### ACTIVITY
Working from the entries below, give again each line from the first through the one containing "Task: Click the arrow on red pipe into tank", exactly and with nothing else.

### RAW DATA
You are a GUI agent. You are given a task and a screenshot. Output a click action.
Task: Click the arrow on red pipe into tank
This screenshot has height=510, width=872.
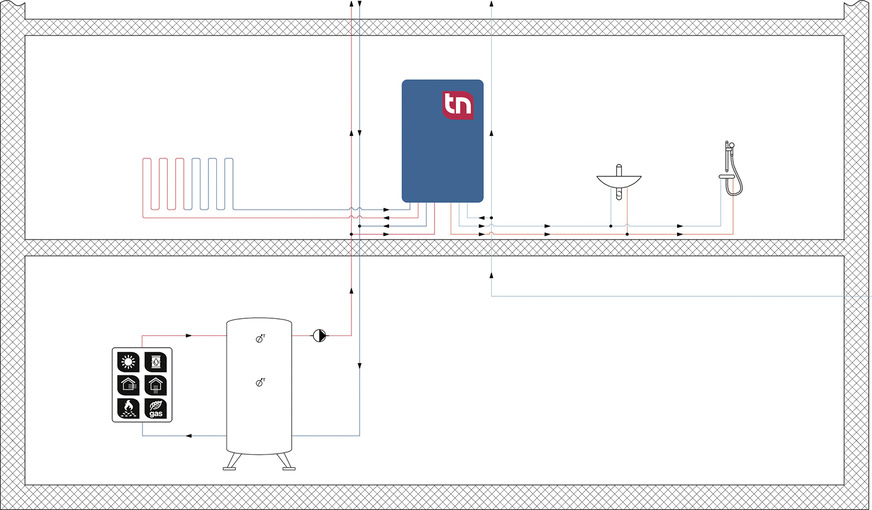pyautogui.click(x=190, y=336)
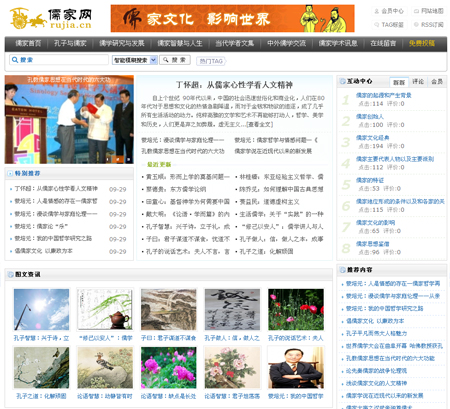Open 当代学者文集 navigation item
Image resolution: width=450 pixels, height=409 pixels.
point(234,43)

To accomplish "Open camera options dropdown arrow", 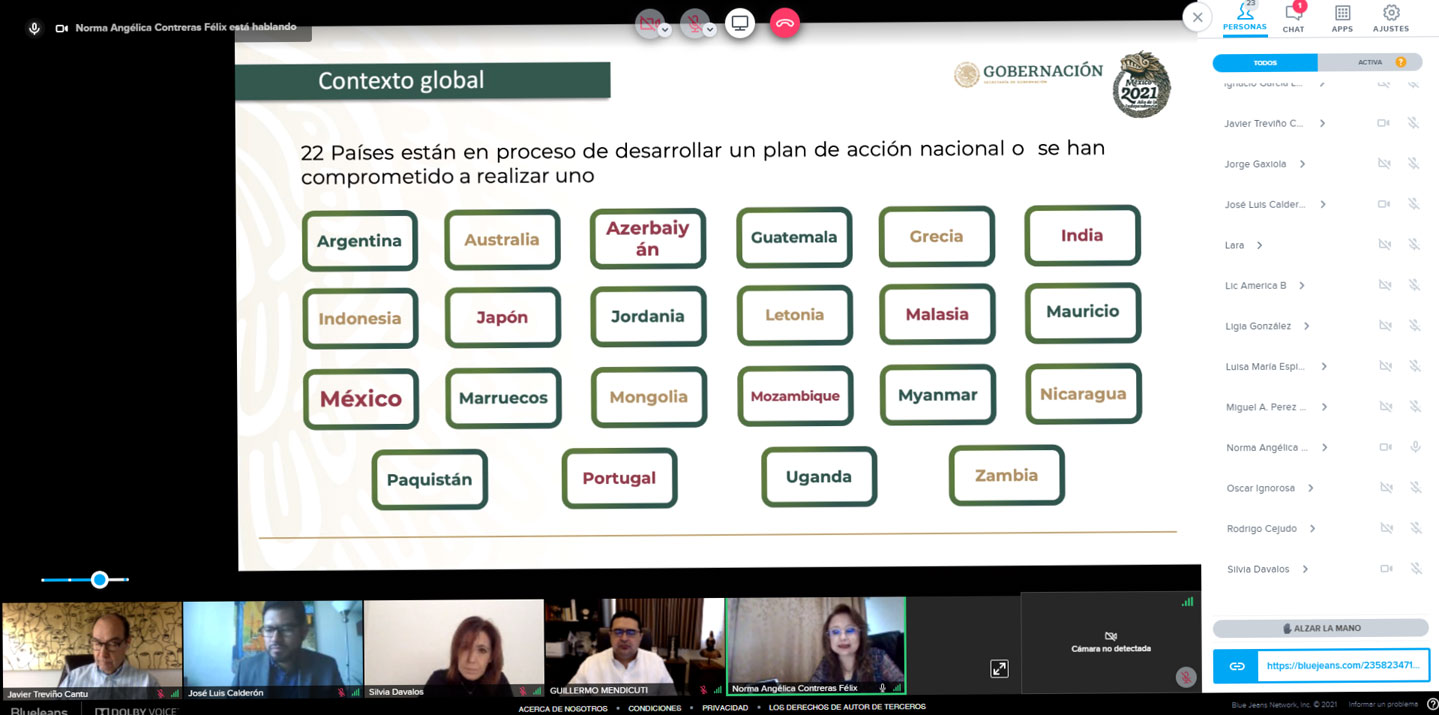I will [x=665, y=30].
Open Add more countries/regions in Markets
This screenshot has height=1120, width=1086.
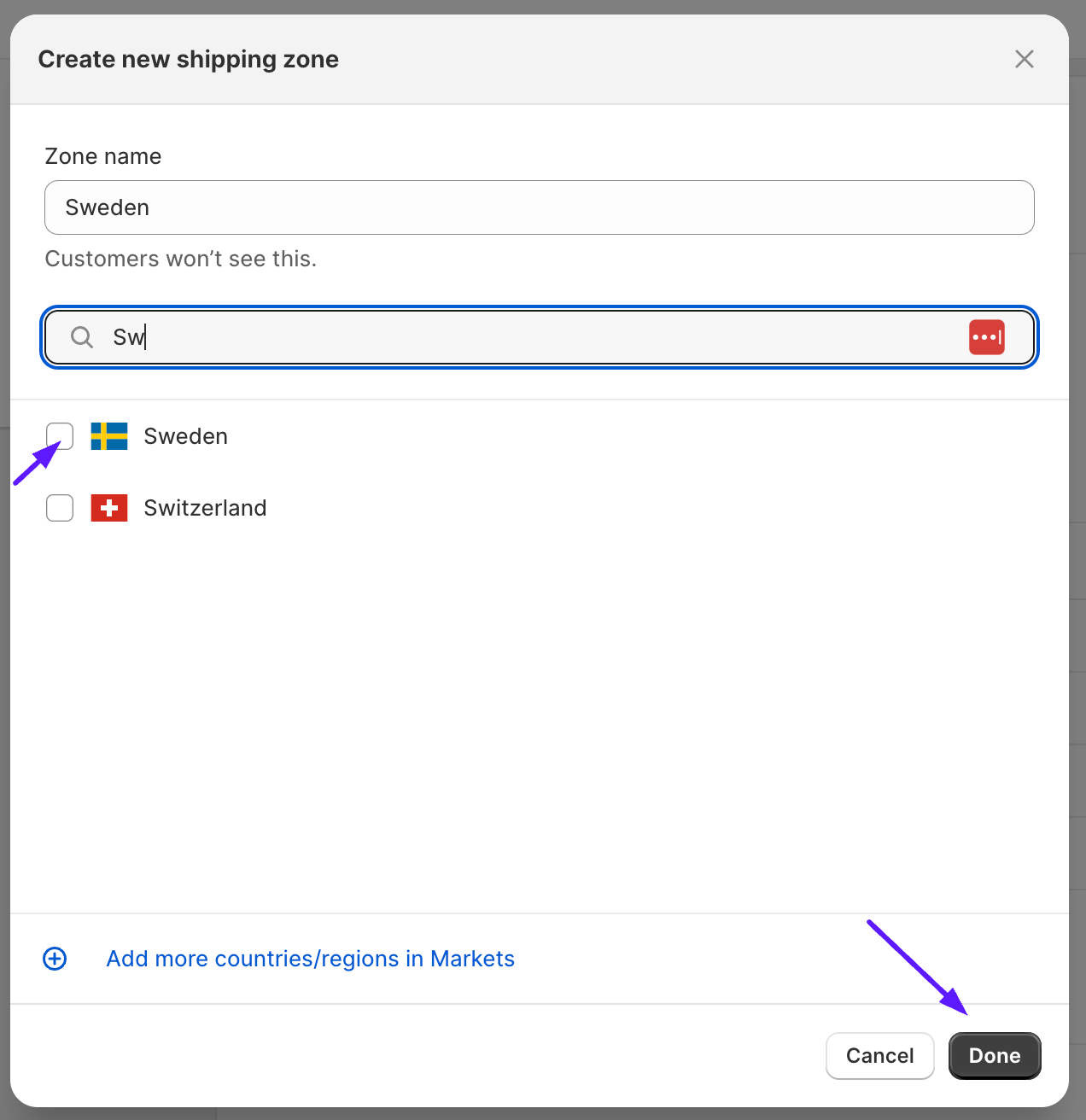(x=310, y=959)
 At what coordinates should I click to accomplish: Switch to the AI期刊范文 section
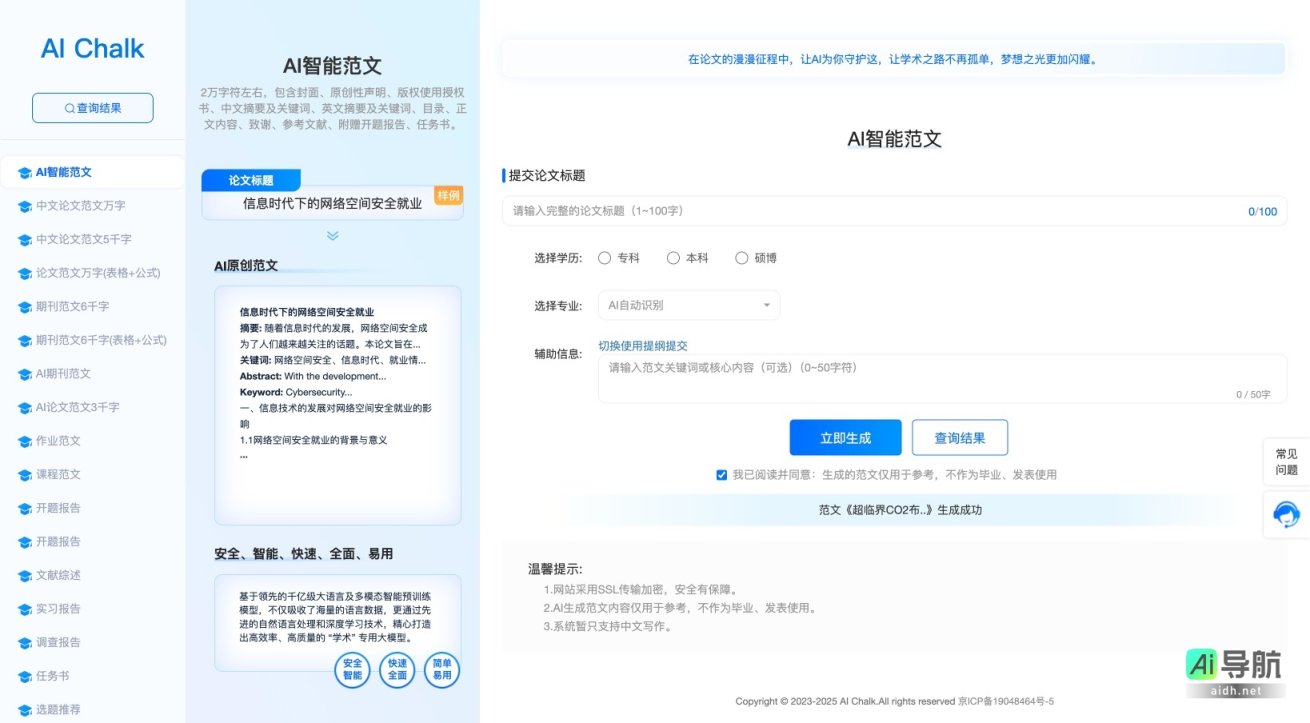[x=74, y=373]
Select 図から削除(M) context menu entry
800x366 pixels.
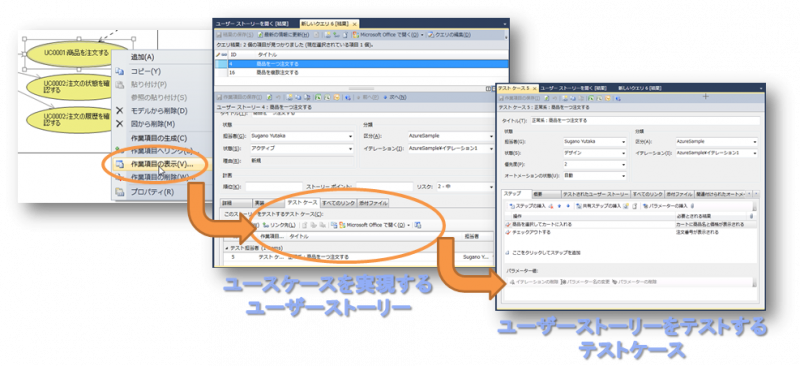pos(153,124)
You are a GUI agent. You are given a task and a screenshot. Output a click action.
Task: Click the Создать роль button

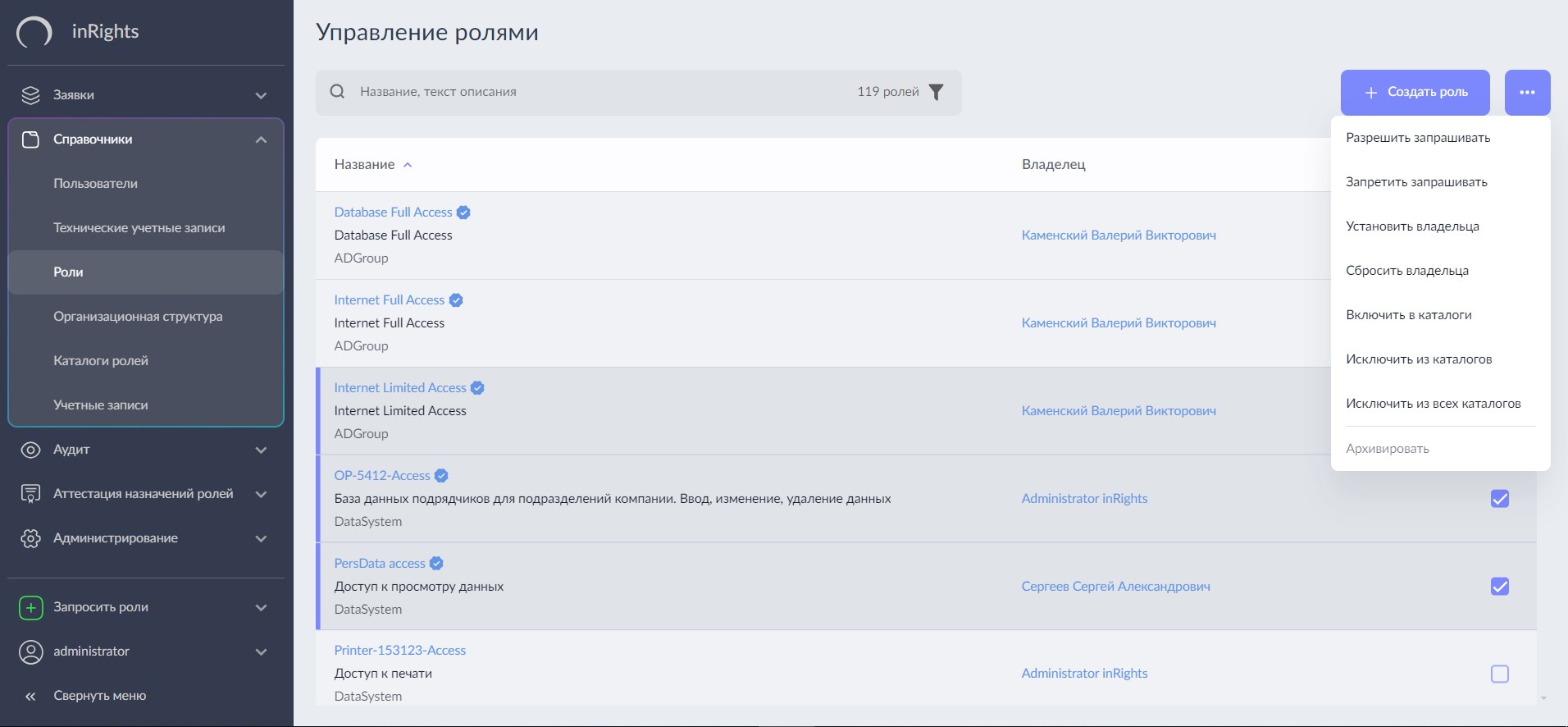click(1415, 93)
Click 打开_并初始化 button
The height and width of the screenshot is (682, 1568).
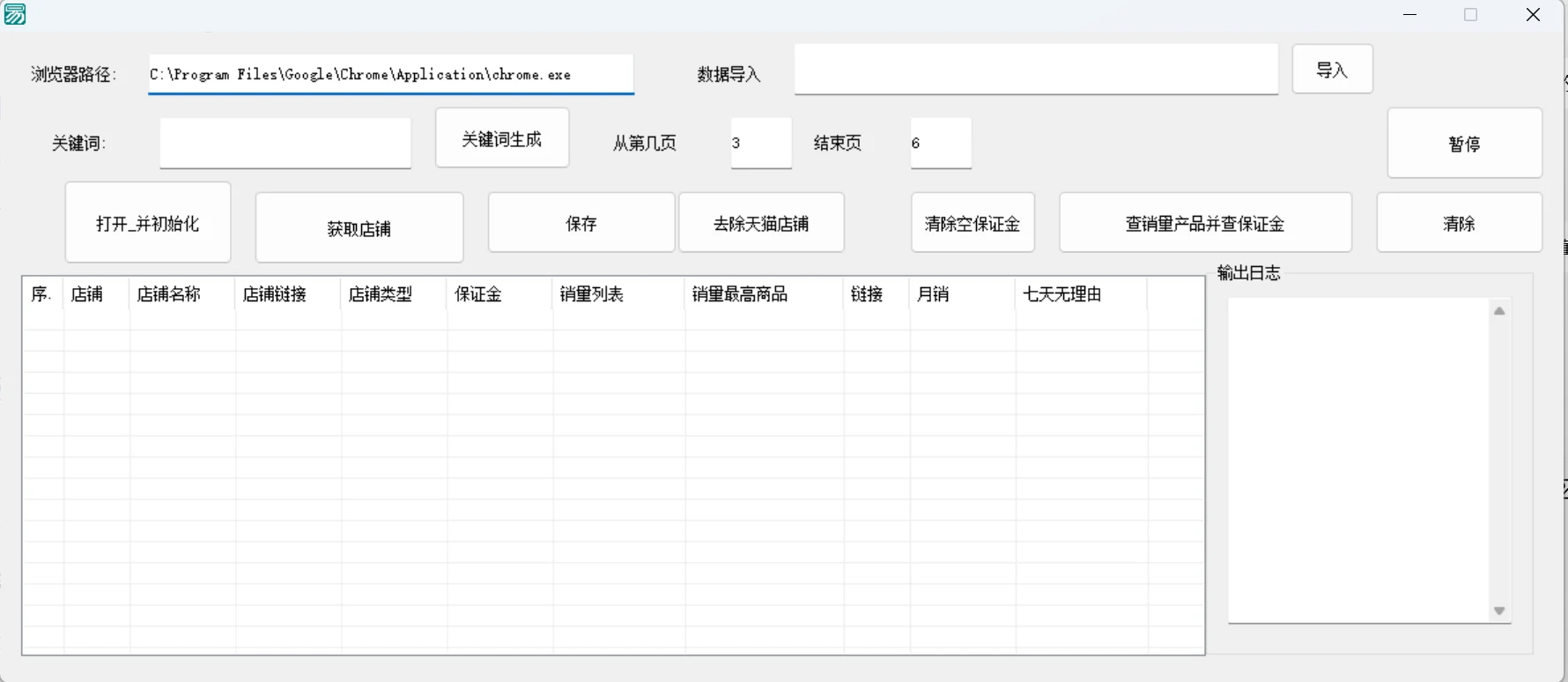(148, 223)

### THE ANSWER
You are a GUI agent. You are given a task and a screenshot. Output a click action.
Task: Click the arrow on red pipe into tank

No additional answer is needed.